▸ **What is needed**
Which lines below contain the word "computer"? Copy each of them.

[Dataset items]
-*-*-

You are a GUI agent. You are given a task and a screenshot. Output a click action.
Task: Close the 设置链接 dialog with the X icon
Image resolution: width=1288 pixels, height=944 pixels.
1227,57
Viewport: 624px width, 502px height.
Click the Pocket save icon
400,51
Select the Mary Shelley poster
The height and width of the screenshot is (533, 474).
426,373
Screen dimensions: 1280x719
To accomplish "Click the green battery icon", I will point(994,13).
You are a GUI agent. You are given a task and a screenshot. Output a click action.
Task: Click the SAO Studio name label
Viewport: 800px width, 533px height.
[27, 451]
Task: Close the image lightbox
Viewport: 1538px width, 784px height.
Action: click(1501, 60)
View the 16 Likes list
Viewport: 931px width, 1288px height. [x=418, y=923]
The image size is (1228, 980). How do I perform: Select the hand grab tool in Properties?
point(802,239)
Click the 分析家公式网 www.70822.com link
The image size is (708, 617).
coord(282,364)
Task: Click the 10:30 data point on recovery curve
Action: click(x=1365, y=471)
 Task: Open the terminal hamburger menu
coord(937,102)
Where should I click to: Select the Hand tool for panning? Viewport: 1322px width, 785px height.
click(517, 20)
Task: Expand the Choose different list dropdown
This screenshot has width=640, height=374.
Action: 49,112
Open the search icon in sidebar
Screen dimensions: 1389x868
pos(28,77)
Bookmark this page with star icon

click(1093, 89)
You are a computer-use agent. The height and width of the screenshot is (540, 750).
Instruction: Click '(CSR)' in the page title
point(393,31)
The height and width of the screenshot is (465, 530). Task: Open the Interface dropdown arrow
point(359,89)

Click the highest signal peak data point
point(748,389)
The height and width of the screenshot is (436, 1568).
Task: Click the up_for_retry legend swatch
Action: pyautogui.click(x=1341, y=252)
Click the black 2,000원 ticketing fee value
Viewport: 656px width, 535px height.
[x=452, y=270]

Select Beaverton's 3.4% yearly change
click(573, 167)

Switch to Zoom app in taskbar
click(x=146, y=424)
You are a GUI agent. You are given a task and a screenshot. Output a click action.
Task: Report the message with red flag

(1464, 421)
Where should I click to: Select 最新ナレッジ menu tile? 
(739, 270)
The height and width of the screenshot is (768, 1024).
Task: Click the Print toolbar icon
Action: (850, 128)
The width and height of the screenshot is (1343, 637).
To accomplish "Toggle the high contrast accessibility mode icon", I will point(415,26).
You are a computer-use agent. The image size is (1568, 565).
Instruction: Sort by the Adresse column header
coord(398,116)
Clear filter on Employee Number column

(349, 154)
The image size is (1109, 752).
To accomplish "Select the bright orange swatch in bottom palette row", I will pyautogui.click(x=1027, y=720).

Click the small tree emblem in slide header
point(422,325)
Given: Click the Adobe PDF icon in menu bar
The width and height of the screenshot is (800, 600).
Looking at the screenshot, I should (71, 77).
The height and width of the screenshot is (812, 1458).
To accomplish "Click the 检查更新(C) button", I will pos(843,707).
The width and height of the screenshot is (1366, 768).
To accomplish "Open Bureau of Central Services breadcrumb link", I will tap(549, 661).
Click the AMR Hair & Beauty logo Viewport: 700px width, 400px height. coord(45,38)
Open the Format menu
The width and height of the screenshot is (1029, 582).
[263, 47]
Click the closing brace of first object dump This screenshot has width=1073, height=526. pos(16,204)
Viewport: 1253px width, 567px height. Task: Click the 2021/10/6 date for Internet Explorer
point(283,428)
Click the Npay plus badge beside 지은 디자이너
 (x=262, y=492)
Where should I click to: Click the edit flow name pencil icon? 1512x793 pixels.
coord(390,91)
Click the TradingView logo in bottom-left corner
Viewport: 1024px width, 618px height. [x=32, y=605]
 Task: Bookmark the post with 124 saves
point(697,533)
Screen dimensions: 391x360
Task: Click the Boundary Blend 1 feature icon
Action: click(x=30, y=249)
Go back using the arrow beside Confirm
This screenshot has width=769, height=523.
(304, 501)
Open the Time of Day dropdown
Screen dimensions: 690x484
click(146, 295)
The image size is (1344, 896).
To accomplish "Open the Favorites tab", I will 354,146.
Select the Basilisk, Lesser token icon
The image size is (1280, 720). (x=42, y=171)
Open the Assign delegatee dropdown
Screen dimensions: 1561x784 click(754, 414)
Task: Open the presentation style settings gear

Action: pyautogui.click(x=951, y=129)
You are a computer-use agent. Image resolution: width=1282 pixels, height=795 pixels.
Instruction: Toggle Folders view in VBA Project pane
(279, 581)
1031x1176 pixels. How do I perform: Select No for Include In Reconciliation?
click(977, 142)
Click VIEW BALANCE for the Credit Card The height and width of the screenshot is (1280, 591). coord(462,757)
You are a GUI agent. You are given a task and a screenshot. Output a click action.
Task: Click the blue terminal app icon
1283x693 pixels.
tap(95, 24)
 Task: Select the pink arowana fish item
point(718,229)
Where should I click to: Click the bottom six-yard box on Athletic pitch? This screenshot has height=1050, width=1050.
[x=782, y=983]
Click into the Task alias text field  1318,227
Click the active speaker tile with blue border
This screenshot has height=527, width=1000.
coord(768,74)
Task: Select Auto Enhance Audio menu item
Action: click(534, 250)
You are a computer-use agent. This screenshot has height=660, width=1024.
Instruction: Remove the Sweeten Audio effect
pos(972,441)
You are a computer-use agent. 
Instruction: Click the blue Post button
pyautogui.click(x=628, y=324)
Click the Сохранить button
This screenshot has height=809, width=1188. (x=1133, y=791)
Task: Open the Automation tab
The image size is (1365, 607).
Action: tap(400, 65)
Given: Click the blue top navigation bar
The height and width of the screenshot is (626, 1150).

-*-*-

▸ **Task response**
You are a computer-use agent. The height and width of the screenshot is (540, 750).
You are a computer-use agent. The image size is (1568, 565).
You are a computer-use agent. Image resolution: width=1282 pixels, height=795 pixels.
You are a computer-use agent. This screenshot has height=660, width=1024.
You are a computer-use agent. 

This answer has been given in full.